Uma pesquisa coordenada por Lamarche (1993; 1998) na qual Maria de Nazareth Baudel Wanderley participou, reforça essa última corrente. Os estudos realizados no Canadá, França, Polônia, Tunísia e Brasil revelaram a diversidade das configurações da agricultura familiar nesses diferentes países. Através de uma tipologia apresentada — “empresa”, “empresa familiar”, “agricultura familiar moderna” e “agricultura camponesa” — podemos identificar como, sob a lógica familiar, os estabelecimentos agrícolas podem variar desde aqueles mais autônomos até os mais subordinados aos mercados (LAMARCHE, 1993; 1998).
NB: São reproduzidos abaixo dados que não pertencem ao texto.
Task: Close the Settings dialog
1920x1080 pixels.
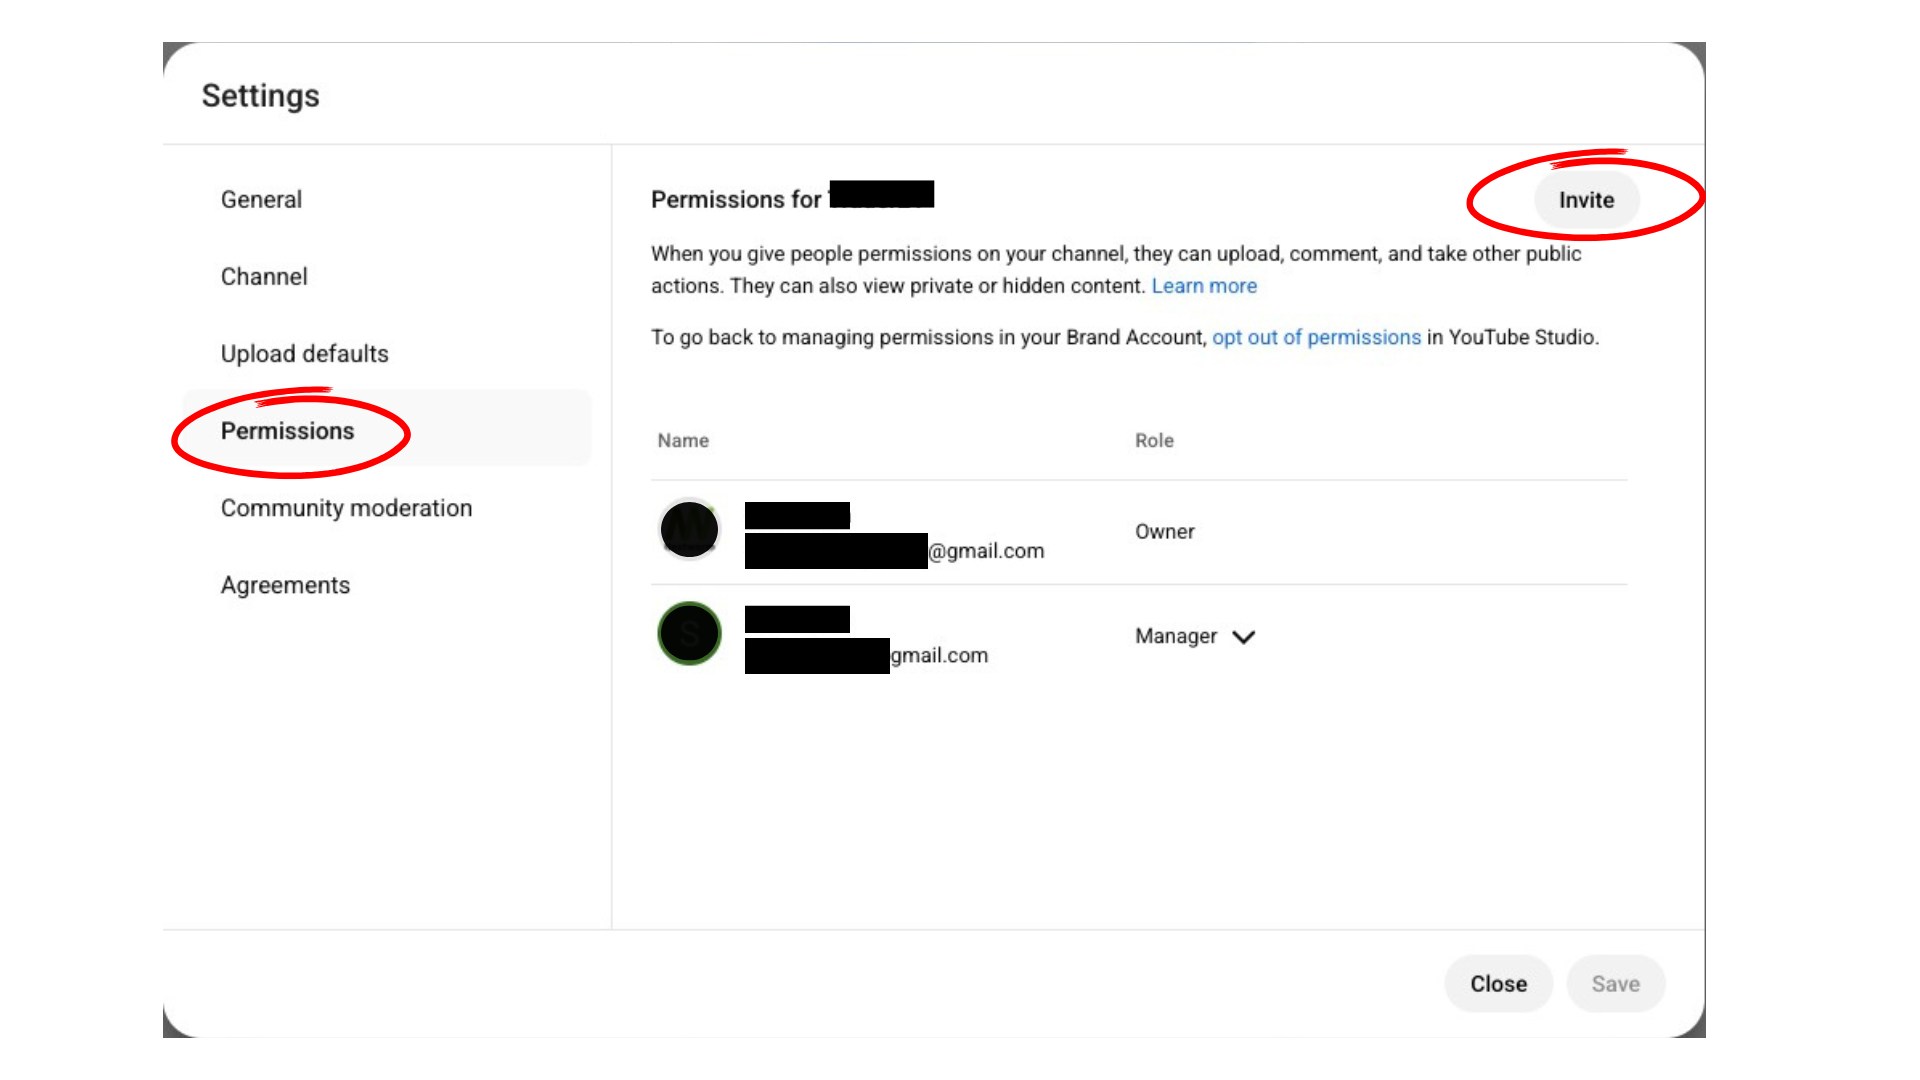Action: tap(1498, 983)
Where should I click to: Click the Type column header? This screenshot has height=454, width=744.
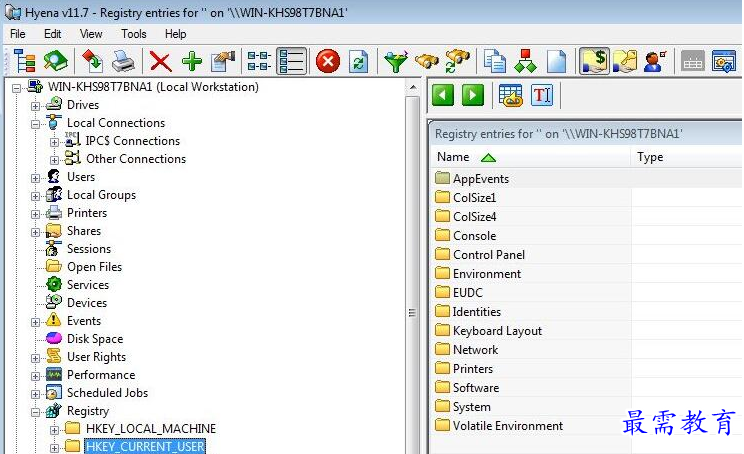[650, 157]
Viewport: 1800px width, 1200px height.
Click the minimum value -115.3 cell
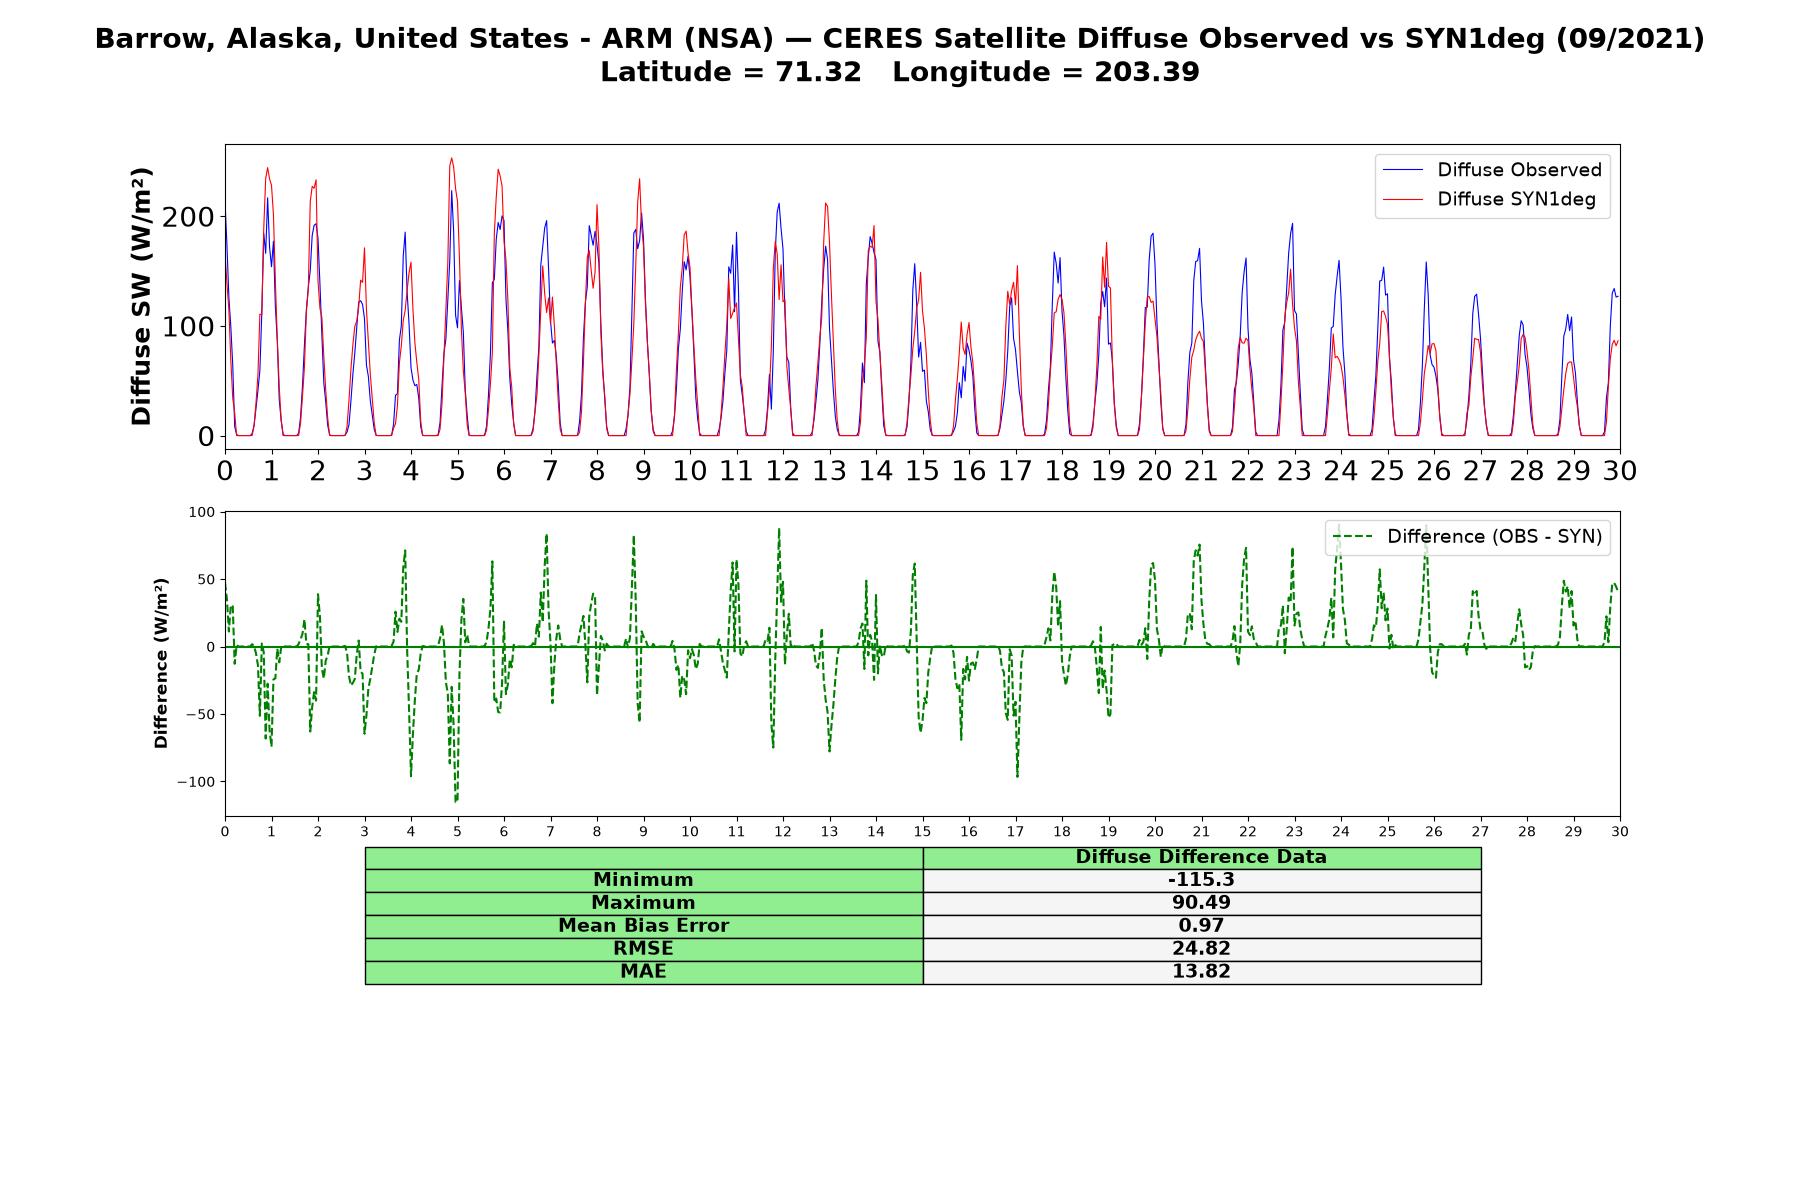(1201, 880)
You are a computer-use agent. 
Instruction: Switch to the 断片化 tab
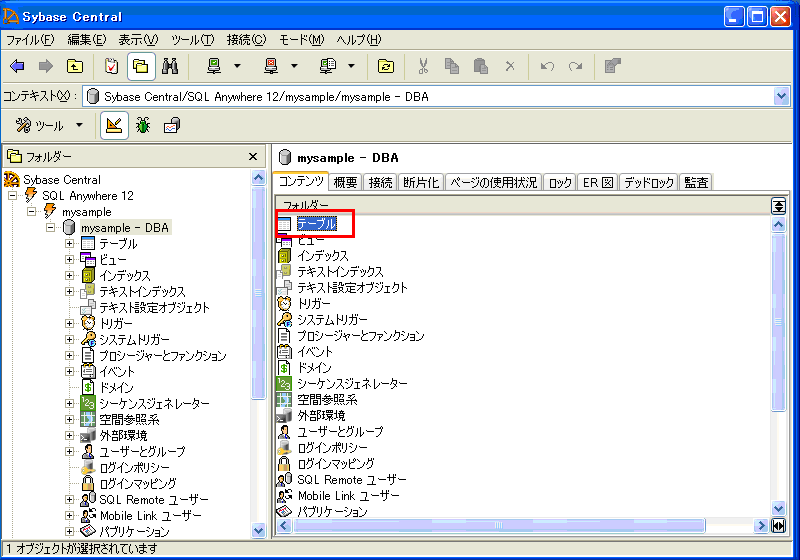point(420,182)
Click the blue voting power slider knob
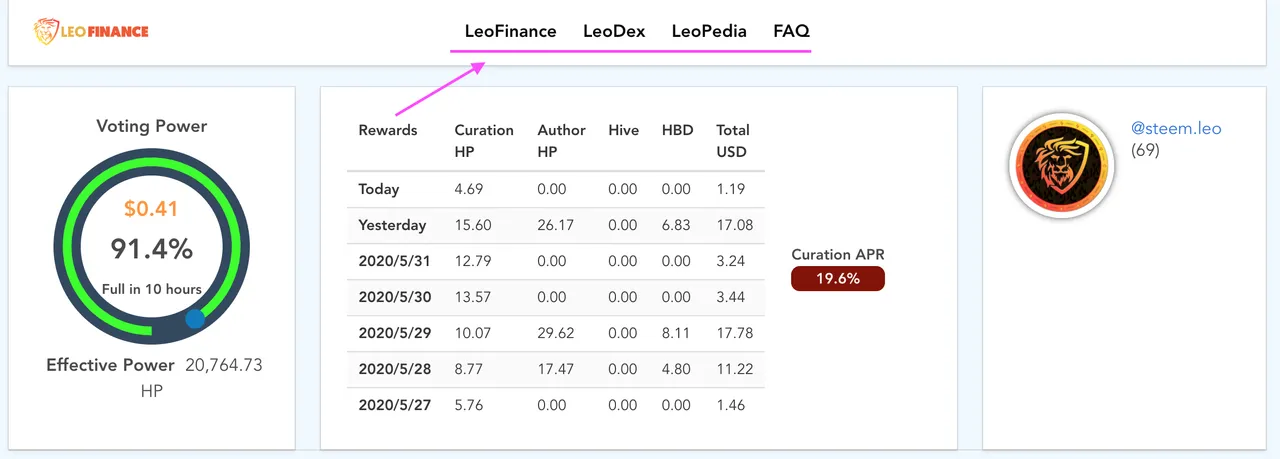 [x=195, y=319]
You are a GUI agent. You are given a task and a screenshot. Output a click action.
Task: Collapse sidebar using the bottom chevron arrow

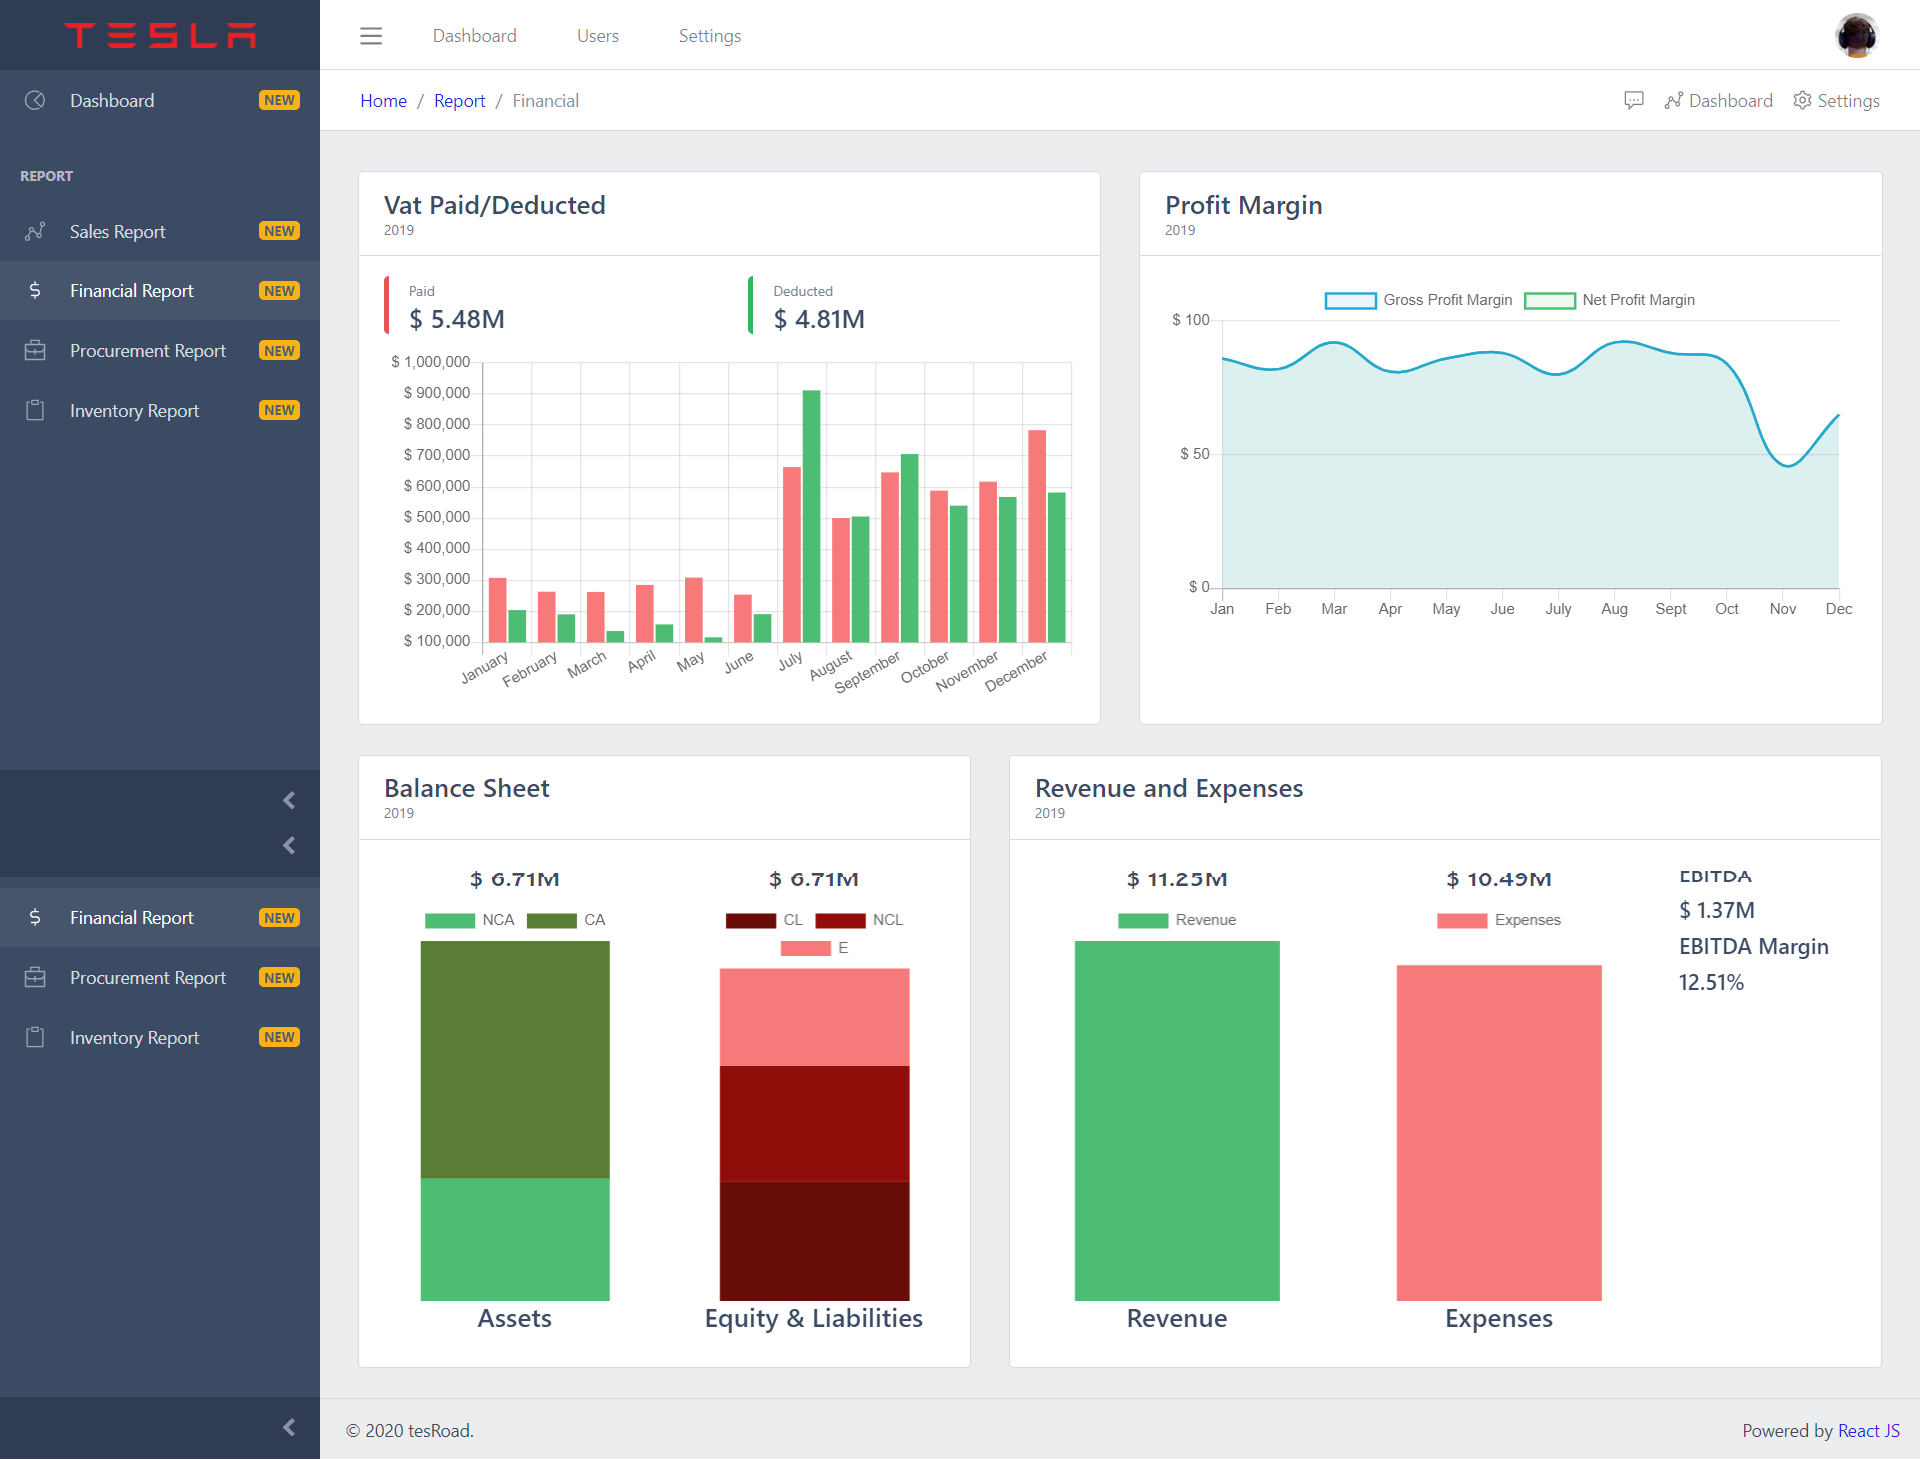289,1427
O reconhecimento da importância da agricultura familiar é um fenômeno mundial. A ONU (Organizações das Nações Unidas) escolheu 2014 como sendo o Ano Internacional da

Agricultura Familiar, Camponesa e Indígena. Ela ratificou a agricultura familiar como um modelo de produção sustentável de alimentos que tem contribuído para o alcance das Metas de Desenvolvimento do Milênio, como necessária para extinguir a fome. Para muitos, a agricultura familiar é reconhecida como a mais importante forma de produzir alimentos, capaz de satisfazer às necessidades mais essenciais das populações, como a verdadeira opção protagonista para a construção de uma política orientada para o desenvolvimento rural sustentável.

No Brasil, segundo dados do último Censo Agropecuário de 2006, os estabelecimentos familiares correspondiam a 84,4% (4,3 milhões) dos estabelecimentos agropecuários do país, ocupavam 24,3% do total da área cultivada e empregavam 74,4% da mão de obra (cerca de 12,3 milhões de pessoas) do setor agropecuário, respondendo por 10% do PIB nacional e 38% do PIB agropecuário. Os agricultores e agricultoras familiares produziam 87% da produção nacional de mandioca, 70% da produção de feijão, 46% do milho, 38% do café, 34% do arroz, 58% do leite, 21% do trigo, possuíam 59% do plantel de suínos, 50% do plantel de aves e 30% dos bovinos (IBGE, 2006). A agricultura familiar é responsável por 70% dos alimentos que chegam à mesa dos brasileiros (MDA, s/d).